### Исходный текст ###
Опубликовано в журнале Сибирские огни, номер 9, 2009
Ролен Нотман. Полукровки. Семейный роман. — Новосибирск: РИЦ “Новосибирск”, 2009
Тема разоренного трагическими обстоятельствами нашей истории семейного гнезда новосибирскому писателю Р. Нотману чрезвычайно близка и для него, можно сказать, — кровная, поскольку судьба его ближнего семейного круга тоже сложилась во многом и драматично, и даже трагично. Потому и возникает тема эта в произведениях Р. Нотмана не впервые. С разной степенью приближения и осмысления, используя разные способы изображения, подступался к ней писатель то в рассказах о военном детстве (“В мороз” и др.), то в повести “Неприкаянный”, а то и в документальной своей прозе, в частности, очерке “На грани “быть или не быть””. Но если раньше автор еще только как бы прощупывал ее, касался отдельных моментов, сторон, фигур, то в новом романе, похоже, решил раскрыть ее во всем объеме, полноте и цельности.
Для своего романа Р. Нотман выбрал не очень благозвучное название. Тем не менее, очень точное по существу. Оно вмещает и основную идею, и стержневую социальную и нравственная проблему, и главную, пронизывающую все произведение, боль героев. Но это еще и печка, от коей “танцует” автор, и гвоздь, на котором висит картина романа, и камертон, по которому произведение настраивается.
### Выбранные строки ###
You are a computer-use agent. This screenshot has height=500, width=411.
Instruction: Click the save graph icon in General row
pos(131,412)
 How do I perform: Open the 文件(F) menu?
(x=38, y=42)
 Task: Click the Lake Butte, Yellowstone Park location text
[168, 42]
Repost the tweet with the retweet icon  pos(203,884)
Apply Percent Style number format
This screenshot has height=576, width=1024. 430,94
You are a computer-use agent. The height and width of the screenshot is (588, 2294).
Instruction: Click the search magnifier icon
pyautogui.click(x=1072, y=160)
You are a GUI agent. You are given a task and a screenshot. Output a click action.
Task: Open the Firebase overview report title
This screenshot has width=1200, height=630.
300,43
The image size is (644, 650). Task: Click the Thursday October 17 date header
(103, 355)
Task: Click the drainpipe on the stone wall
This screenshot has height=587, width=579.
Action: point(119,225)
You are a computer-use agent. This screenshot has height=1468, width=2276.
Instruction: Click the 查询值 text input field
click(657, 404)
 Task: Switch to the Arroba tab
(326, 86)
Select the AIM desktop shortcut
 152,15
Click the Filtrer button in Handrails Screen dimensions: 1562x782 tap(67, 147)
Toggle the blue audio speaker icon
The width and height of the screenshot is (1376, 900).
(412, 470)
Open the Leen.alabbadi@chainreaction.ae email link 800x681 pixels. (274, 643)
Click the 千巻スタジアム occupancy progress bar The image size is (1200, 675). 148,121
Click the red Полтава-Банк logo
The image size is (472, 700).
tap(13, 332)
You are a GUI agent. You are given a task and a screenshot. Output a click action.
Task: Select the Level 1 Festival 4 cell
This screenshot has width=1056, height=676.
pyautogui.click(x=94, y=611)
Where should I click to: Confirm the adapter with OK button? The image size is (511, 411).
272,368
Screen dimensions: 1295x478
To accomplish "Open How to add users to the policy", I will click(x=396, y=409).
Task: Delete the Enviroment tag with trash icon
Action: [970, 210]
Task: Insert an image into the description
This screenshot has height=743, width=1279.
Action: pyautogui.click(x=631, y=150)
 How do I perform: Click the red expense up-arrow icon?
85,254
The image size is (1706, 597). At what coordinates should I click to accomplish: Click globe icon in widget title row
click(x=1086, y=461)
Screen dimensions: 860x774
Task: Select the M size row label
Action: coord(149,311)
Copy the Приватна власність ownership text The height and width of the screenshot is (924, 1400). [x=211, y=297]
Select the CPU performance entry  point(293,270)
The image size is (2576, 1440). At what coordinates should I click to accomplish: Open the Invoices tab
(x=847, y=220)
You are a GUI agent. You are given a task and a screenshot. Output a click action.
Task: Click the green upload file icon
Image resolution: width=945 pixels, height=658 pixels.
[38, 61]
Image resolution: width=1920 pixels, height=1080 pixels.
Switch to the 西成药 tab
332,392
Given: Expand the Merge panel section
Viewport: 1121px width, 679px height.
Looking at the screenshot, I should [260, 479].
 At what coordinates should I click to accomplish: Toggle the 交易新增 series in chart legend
###
**Требования к заданиям**:
#1 Повторите фрагмент рецензии на роман «Полукровки» между словами «Для своего романа» и «которому произведение настраивается.» включительно.
#2 Продолжите рецензию на роман «Полукровки», начав сразу после её последнего предложения.
Строки приведены как отдельный материал.

**Полученные ответы**:
#1
Для своего романа Р. Нотман выбрал не очень благозвучное название. Тем не менее, очень точное по существу. Оно вмещает и основную идею, и стержневую социальную и нравственная проблему, и главную, пронизывающую все произведение, боль героев. Но это еще и печка, от коей “танцует” автор, и гвоздь, на котором висит картина романа, и камертон, по которому произведение настраивается.

#2
Да и завязывается роман как раз тогда, когда средний брат семейства Винсов Владилен выясняет для себя, что он “полукровка” и, получая паспорт, должен решить свой “национальный вопрос”. Дело же в том, что их отец, коммунист Герман Винс, “шесть лет защищавший в Красной армии советскую власть”, а потом преподававший историю в Ленинградском университете, “был из немцев, которые обрусели еще при Александре I”, потому вполне естественно и по паспорту значился русским. А его жена и мать трех его сыновей Ада Исаевна была еврейкой. И это никого не смущало до тех пор, пока супруги Винс (он перед войной, она — после) не сделались “врагами народа”.
Родительская беда аукалась на детях “врагов” по-разному. Их подвергали общественному остракизму, не давали получать высшее образование, ограничивали в выборе профессий и т.д. “Ассортимент” тут у властей был широк. В том числе и сортирование на “чистых” и “нечистых” по национальному признаку.
Выбор Владилену Винсу в милиции предложили ограниченный: стать по паспорту либо немцем, либо евреем. Ни тем, ни другим он быть не хотел. Тем более что на дворе 1948 год; еще не остыло дыхание великой войны, где врагами были фашисты, у большинства советского населения напрямую ассоциировавшиеся вообще с немцами; разворачивалась борьба с “безродным космополитизмом”, которую комсомолец Винс вполне одобрял. Не желал Владилен иметь еврейскую национальность еще и потому, “что евреев считали богатыми, жадными и трусливыми”, а они, Винсы, были в своем рабочем поселке на окраине большого индустриального города едва ли не самыми нищими, значит, никак, по его убеждению, к евреям не относились. Но надо на чем-то останавливаться, и Владилен из двух зол выбрал, как ему казалось, меньшее: получил в паспорте запись — “еврей”.
И тогда же от матери школьного товарища удрученный Владлен услышал это ужасное, как клеймо, слово “полукровки”: “Так, Владик, раньше называли людей, в которых перемешались разные крови. Практически полукровки все люди в России. А в Сибири — особенно. У нас только полный дурак может думать о чистоте своей крови или расы… — говорила она и успокаивала: — Это наше богатство и достоинство, а уж никак не ущербность. Мы бы давно выродились без этих примесей”.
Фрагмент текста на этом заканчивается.